そんな二人を見て、理解ができないと言わんばかりのライトに、ランスロットが静かに語りかける。
「……確かに、暴力的だよね。ああして、人に向けて武器を振り回すなんて」
「………」
「けど、あの人たちだって、本当に暴力を振るうのが好きなわけじゃないさ。今はそういうイベントが起こっていて、それに参加するにはああするのがルールになってる。だから、皆、笑顔で応援したり、戦ったりしてるんだ」
ランスロットの言葉に、ライトはいわく言い難い表情になる。
「……戦うのが、皆好きなの?」
「――そうではありませんわよ」
今度はアンナが前に出て、小さく笑ってこう語る。
「イノセント・ワールドは所詮ゲーム……。どこまでいっても作り物ですわ。……けれど、唯一作り物じゃない、本物がこのゲームにはあるんですの」
「本物……?」
「ええ……それは、皆と一緒に遊ぶということですわ!」
「このゲームはMMO……つまり、皆と一緒に遊ぶためのゲームなんだ」
繰り広げられる戦いの光景を背負い、二人は新しくこのゲームを始めた初心者に声をかける。
「ライトにとって、この光景は暴力的で、信じがたいものなんだよね……。そう思う気持ち、僕にも少しわかるよ」
「確かに今はマンスリーイベント……この決闘がイノセント・ワールドのメジャーですわ。けど、だからと言ってそれにいやいや従うのは良くありませんわ」
二人はゆっくりライトに向かって手を伸ばす。
「だから、僕たちと一緒に遊ぼう? イベントに参加するのばかりがこのゲームじゃない。いろんなダンジョンに潜ったり、現実では見られないような綺麗な景色を見たり」
「魔法を学んだり、武器を作ったり……お料理をしたり! このゲームなら、何でもできますわ! そのためのお手伝いをすることだって、できますもの!」
「………」
ライトは伸ばされた二つの手を見つめ、そして優しく微笑む二人の顔を見る。
「……私」
「「……ライト。貴方は、このゲームで、何をしたいんですか?」」
「――私、私ね?」
その問いかけに、ライトは答える。
小さく、しかしはっきりと、こう答える。
―二人と一緒に、遊びたいな……!―
___To be continue? →
遺物兵装・龍鱗鋼=夜影甲
カネレがセードーのために用意した、彼専用の遺物兵装。仕様上、トレードさえすればすべてのプレイヤーが使用できるが、その力を完全に引き出せるのはセードーのみである。
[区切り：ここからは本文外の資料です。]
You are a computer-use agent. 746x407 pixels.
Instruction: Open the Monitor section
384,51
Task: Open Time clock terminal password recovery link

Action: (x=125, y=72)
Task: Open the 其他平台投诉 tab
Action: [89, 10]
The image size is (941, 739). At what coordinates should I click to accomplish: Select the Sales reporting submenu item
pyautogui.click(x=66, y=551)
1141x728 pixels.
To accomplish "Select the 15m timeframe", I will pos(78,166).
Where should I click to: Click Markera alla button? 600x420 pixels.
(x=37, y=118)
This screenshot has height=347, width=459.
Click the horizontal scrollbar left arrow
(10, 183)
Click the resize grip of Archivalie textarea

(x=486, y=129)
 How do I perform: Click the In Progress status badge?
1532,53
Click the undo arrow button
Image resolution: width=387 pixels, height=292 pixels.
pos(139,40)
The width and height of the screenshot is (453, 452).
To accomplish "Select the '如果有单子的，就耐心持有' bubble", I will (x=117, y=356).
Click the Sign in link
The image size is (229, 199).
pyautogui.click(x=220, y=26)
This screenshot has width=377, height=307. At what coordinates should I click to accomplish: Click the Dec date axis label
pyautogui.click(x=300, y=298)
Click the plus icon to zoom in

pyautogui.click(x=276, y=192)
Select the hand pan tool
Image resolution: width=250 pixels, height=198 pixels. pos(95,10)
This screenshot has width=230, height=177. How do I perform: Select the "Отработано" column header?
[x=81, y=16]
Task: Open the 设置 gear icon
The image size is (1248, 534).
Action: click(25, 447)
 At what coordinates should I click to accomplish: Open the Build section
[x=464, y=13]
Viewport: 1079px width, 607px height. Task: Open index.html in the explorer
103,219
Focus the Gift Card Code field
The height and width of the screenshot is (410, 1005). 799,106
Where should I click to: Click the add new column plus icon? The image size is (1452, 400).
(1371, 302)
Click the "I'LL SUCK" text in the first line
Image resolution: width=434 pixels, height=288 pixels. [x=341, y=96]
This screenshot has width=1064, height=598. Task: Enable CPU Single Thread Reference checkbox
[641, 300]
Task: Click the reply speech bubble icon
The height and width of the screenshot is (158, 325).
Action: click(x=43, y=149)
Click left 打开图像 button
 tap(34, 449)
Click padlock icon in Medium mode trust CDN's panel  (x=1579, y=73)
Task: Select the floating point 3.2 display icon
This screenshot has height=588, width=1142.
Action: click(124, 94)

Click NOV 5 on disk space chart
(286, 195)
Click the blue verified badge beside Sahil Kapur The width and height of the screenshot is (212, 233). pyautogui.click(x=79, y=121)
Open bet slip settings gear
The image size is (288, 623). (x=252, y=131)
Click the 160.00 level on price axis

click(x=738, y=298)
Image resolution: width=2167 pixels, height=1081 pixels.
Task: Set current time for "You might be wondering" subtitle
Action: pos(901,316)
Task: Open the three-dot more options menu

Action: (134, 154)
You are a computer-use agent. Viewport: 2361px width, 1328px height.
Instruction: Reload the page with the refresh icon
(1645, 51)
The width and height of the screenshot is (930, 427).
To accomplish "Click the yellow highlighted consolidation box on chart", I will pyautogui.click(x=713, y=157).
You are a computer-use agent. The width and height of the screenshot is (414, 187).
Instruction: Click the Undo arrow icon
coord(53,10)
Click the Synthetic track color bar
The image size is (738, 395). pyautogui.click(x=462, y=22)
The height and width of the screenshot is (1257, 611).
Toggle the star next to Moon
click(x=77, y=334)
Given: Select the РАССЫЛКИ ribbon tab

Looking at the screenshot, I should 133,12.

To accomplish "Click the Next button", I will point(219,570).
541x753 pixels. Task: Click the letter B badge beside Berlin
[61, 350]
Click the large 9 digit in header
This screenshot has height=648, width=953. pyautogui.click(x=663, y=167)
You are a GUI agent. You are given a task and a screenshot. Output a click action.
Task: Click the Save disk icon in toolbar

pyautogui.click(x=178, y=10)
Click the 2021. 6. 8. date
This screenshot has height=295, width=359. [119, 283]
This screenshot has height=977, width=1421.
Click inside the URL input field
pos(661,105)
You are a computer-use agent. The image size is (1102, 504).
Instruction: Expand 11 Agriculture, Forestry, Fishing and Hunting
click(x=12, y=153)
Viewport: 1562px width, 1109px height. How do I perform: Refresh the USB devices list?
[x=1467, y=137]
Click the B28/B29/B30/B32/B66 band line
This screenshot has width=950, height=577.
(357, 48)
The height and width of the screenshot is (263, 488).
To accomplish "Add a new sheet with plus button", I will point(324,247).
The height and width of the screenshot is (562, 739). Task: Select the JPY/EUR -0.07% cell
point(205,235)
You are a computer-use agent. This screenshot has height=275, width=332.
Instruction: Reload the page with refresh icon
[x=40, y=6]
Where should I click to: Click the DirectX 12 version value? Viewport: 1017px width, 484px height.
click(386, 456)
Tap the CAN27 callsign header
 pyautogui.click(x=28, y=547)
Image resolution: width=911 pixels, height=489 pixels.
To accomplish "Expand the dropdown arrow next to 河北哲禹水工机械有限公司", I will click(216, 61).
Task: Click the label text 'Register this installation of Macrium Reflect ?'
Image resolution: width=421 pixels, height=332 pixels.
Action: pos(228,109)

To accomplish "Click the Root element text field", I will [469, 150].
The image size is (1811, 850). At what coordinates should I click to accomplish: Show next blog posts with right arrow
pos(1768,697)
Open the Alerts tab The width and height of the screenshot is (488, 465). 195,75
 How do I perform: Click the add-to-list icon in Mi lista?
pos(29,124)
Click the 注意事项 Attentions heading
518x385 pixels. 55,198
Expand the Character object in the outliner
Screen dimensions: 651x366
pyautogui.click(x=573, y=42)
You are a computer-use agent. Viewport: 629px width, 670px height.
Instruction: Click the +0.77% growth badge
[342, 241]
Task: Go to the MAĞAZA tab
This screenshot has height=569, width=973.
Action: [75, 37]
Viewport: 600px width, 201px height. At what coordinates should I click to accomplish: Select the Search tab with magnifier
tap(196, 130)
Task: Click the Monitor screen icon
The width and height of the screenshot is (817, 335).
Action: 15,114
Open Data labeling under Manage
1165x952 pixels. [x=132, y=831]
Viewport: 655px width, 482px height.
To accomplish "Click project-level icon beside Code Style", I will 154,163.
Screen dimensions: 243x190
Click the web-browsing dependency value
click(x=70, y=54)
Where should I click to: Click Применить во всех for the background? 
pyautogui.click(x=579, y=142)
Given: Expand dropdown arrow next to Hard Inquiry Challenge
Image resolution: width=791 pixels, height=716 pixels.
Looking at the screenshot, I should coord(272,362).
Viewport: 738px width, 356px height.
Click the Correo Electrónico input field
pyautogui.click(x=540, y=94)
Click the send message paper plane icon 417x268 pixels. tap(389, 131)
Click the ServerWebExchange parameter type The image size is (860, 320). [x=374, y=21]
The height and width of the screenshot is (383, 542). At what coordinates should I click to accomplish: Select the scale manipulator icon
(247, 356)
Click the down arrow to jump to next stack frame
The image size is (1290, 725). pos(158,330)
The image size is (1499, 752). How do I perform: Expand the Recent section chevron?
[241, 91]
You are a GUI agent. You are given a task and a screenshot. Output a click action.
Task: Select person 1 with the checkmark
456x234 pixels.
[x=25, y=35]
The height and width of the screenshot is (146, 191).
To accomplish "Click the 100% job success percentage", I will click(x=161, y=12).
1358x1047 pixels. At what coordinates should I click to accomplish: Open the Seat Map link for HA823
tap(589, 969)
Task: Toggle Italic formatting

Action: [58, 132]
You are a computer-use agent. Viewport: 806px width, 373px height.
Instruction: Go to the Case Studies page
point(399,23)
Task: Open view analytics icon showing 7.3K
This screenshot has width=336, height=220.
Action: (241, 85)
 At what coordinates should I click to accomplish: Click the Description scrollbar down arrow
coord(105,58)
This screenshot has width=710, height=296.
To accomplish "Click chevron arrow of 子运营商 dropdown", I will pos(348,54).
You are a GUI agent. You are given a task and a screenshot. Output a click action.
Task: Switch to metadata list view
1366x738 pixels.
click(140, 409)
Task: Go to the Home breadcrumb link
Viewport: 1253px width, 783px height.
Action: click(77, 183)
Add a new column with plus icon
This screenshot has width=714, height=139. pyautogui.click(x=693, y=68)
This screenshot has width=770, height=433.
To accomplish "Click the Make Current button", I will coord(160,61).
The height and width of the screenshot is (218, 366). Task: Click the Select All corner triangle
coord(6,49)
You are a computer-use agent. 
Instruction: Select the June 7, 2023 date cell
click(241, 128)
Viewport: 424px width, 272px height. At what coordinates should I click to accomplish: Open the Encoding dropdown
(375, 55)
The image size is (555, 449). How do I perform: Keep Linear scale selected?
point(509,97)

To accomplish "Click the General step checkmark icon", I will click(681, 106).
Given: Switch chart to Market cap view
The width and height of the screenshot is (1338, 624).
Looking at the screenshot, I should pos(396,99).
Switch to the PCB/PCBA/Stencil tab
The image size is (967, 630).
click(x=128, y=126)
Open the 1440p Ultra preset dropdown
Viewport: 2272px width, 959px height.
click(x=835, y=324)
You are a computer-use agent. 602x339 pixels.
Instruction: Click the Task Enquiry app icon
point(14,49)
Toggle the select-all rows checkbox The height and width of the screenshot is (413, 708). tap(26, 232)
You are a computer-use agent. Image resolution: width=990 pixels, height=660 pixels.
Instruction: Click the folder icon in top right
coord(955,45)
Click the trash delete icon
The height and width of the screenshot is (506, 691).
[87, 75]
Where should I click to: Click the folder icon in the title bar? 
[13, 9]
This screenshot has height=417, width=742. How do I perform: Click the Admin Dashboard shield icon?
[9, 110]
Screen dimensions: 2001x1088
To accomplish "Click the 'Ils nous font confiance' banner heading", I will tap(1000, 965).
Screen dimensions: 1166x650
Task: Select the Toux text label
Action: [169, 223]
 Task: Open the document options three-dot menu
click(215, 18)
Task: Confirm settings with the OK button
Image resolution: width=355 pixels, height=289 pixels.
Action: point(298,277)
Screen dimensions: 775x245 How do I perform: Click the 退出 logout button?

セードーの希望により、武器としての性能はないに等しく、純粋な防具として作られている。攻撃の威力増加やステータス強化などの機能もなく、防具として見た場合もセードーの現在Lvに見合ったものではあるが、遺物兵装としてみた場合は少々劣るステータスである。
この遺物兵装の真価は、セードーのスキルを進化させる“技巧進化”にある。
セードーの持っているすべてのスキルはこの技巧進化により、通常より一段階から二段階進化する。特に著しく進化するのは属性系スキルであり、五体武装・闇衣が進化した五体武装・夜影竜が最もわかりやすい進化例となる。
この夜影甲を入手したおかげで、セードーに夜影竜の二つ名がつくこととなった。